Data for review:

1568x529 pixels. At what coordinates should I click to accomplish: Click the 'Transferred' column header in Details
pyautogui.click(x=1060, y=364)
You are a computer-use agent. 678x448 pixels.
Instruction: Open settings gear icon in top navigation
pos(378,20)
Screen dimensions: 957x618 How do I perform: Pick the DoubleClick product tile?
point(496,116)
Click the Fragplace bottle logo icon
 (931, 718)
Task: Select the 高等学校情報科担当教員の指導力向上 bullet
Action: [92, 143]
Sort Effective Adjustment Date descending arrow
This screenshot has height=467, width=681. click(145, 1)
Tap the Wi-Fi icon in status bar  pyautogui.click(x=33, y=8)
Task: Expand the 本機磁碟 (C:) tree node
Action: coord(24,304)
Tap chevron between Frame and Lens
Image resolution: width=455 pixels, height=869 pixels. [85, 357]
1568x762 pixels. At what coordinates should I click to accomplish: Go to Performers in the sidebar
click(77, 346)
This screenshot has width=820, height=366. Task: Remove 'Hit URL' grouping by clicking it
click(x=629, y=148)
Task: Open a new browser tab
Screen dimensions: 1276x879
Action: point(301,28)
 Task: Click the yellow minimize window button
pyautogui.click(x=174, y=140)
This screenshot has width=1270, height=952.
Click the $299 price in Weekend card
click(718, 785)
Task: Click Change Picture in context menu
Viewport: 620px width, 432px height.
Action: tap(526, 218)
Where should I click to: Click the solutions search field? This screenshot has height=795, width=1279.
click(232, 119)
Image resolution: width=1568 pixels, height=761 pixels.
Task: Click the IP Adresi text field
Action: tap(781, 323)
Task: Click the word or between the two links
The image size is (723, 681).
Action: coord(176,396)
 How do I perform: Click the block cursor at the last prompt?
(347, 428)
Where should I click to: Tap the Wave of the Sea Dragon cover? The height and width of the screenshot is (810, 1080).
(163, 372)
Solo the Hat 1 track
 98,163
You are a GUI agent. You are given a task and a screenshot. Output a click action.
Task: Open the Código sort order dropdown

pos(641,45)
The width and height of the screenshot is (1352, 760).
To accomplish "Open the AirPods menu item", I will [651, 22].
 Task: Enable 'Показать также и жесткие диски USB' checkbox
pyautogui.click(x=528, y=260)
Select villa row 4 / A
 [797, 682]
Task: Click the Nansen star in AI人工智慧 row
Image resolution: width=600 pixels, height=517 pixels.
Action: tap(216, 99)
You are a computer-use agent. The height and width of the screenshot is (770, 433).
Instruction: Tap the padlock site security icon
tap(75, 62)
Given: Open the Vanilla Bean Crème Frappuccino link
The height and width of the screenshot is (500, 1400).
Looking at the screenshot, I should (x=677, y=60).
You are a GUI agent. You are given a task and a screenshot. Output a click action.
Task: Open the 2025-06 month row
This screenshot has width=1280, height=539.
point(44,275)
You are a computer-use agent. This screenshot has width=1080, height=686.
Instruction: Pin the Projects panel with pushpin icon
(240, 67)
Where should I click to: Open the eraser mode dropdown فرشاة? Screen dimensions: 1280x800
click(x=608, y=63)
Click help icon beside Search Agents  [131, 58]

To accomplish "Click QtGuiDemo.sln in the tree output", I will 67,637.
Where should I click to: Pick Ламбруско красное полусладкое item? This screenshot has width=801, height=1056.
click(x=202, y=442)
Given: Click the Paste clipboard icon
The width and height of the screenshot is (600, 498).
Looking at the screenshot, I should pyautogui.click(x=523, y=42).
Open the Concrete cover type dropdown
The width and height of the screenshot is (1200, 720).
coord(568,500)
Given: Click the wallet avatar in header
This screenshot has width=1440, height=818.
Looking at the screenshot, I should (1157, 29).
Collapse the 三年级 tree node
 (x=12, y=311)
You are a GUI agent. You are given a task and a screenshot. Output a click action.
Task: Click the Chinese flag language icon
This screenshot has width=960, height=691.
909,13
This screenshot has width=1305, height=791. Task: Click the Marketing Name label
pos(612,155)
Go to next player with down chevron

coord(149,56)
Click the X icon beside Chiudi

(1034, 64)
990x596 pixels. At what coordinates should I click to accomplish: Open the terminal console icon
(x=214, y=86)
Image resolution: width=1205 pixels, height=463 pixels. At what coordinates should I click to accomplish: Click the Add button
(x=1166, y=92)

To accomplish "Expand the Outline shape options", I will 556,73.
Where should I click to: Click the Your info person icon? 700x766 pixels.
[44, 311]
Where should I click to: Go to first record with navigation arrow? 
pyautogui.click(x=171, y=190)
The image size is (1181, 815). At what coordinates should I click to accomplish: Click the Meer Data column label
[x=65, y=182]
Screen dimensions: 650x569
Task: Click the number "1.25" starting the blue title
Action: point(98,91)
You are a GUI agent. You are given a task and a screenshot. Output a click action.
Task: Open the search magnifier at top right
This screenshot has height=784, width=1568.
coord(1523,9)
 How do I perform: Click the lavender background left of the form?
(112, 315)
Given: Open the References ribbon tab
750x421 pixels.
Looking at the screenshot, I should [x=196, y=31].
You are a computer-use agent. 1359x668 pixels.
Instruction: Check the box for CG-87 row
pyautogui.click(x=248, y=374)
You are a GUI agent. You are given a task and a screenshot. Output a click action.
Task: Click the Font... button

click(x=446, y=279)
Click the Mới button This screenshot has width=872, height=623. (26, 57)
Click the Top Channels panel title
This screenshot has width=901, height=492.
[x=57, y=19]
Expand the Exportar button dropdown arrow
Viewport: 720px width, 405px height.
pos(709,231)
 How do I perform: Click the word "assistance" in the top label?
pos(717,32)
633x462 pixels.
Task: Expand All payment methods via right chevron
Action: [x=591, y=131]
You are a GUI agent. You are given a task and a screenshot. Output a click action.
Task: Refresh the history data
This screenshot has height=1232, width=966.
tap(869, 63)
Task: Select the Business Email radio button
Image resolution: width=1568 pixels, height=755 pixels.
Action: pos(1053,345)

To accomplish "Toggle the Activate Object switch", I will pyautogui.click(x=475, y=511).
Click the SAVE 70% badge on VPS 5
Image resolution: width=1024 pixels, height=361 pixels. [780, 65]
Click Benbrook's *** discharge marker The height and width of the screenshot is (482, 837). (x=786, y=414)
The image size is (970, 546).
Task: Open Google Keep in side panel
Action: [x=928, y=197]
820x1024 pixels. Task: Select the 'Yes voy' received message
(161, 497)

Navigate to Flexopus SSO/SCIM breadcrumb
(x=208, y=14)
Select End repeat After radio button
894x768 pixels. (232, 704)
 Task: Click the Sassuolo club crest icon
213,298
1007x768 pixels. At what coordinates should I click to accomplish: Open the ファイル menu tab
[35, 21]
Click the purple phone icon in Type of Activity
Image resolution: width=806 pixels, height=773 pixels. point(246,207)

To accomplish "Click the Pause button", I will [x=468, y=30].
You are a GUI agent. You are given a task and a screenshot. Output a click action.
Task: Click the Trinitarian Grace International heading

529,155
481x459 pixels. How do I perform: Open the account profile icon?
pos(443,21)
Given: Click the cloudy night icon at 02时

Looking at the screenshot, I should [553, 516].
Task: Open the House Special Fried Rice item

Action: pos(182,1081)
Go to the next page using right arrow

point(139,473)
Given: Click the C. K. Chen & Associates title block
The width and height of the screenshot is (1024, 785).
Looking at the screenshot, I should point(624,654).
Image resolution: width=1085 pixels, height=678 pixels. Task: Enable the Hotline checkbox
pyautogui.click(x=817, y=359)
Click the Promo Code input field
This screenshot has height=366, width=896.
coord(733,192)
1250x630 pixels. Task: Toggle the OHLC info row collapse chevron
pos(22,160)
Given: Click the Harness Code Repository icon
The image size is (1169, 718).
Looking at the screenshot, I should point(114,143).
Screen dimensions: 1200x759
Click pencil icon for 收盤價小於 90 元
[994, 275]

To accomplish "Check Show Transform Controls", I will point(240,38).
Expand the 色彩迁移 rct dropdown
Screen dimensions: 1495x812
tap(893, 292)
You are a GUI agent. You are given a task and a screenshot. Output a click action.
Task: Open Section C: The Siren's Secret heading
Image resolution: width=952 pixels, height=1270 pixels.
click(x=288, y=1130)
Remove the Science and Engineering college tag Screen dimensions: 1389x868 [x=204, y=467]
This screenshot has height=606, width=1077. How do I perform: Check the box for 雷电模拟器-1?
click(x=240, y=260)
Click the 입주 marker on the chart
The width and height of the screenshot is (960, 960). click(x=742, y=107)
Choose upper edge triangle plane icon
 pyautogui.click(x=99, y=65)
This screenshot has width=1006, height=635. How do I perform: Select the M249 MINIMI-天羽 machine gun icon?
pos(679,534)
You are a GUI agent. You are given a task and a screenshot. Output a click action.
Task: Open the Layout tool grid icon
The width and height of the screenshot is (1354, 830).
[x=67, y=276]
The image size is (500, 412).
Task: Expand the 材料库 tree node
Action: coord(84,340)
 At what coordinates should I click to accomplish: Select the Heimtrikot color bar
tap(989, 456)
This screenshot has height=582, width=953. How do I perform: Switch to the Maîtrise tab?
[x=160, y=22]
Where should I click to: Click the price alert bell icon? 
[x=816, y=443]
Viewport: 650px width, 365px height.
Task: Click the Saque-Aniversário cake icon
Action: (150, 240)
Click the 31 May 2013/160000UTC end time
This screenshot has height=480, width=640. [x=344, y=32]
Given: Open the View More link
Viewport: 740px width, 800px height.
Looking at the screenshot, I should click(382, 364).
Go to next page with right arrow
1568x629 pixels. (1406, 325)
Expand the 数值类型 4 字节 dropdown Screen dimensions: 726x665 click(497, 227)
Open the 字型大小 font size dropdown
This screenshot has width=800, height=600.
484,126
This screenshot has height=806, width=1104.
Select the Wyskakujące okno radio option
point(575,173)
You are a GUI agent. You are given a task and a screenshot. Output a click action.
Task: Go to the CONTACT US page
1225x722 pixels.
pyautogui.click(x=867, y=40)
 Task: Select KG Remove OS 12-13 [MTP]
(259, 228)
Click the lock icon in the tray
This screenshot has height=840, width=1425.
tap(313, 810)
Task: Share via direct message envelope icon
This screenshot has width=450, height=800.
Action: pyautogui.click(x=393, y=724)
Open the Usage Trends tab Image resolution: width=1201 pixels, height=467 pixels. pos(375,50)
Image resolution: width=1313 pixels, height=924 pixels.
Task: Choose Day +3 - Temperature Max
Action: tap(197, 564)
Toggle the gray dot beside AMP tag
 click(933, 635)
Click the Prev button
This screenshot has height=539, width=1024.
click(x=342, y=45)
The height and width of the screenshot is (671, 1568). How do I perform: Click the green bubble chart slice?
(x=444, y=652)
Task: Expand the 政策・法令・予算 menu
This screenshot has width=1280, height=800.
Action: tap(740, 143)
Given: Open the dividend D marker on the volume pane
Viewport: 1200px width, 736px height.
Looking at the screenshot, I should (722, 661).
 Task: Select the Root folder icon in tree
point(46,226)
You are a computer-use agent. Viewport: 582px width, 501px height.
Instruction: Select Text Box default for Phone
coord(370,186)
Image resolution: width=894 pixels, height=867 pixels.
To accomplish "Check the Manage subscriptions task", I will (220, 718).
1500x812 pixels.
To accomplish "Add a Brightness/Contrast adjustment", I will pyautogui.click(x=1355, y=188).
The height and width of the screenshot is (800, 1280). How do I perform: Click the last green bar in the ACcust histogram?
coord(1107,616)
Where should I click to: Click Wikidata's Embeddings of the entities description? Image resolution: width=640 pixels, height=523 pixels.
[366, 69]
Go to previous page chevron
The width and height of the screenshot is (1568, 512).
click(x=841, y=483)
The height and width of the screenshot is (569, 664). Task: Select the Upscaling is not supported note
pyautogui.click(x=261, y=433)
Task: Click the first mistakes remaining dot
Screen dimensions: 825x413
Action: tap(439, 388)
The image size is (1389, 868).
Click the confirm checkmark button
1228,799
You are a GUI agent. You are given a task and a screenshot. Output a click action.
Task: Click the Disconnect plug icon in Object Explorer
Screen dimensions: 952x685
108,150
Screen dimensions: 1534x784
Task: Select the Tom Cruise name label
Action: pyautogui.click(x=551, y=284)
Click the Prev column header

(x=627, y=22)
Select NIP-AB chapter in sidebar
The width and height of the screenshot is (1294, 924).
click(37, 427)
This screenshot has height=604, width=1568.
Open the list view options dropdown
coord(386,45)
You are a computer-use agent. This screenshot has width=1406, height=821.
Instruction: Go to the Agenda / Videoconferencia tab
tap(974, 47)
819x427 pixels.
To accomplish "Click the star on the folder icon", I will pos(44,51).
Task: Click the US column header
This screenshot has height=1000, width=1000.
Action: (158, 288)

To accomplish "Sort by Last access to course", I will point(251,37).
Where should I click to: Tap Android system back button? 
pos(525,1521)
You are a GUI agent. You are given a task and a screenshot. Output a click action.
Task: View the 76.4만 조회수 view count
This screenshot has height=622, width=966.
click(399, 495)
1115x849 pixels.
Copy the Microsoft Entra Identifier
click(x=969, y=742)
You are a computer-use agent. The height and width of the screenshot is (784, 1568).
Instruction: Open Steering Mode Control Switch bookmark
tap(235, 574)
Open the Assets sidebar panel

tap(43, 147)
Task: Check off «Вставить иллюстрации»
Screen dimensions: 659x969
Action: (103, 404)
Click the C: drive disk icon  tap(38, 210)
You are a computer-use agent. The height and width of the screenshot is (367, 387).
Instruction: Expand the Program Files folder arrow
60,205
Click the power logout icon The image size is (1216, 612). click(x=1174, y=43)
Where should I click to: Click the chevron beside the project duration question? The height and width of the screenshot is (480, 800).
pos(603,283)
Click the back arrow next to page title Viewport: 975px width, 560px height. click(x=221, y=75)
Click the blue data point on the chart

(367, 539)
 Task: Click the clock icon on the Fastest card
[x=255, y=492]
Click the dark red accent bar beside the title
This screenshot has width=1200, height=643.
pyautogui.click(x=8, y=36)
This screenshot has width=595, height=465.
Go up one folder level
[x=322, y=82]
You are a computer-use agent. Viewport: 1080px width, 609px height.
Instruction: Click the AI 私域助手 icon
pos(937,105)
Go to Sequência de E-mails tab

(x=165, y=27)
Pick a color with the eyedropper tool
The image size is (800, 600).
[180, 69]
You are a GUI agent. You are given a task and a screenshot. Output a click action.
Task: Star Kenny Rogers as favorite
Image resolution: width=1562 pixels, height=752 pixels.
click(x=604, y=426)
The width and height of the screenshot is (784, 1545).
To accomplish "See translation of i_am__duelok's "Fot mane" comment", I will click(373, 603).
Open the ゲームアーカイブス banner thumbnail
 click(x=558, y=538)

What is needed: Output only the lines running from the line with "Instruction: Expand the" through the final line of the data, inclusive.

Written response:
Instruction: Expand the Program Files folder arrow
60,205
Click the power logout icon The image size is (1216, 612). click(x=1174, y=43)
Where should I click to: Click the chevron beside the project duration question? The height and width of the screenshot is (480, 800).
pos(603,283)
Click the back arrow next to page title Viewport: 975px width, 560px height. click(x=221, y=75)
Click the blue data point on the chart

(367, 539)
 Task: Click the clock icon on the Fastest card
[x=255, y=492]
Click the dark red accent bar beside the title
This screenshot has width=1200, height=643.
pyautogui.click(x=8, y=36)
This screenshot has width=595, height=465.
Go up one folder level
[x=322, y=82]
You are a computer-use agent. Viewport: 1080px width, 609px height.
Instruction: Click the AI 私域助手 icon
pos(937,105)
Go to Sequência de E-mails tab

(x=165, y=27)
Pick a color with the eyedropper tool
The image size is (800, 600).
[180, 69]
You are a GUI agent. You are given a task and a screenshot. Output a click action.
Task: Star Kenny Rogers as favorite
Image resolution: width=1562 pixels, height=752 pixels.
click(x=604, y=426)
The width and height of the screenshot is (784, 1545).
To accomplish "See translation of i_am__duelok's "Fot mane" comment", I will click(373, 603).
Open the ゲームアーカイブス banner thumbnail
 click(x=558, y=538)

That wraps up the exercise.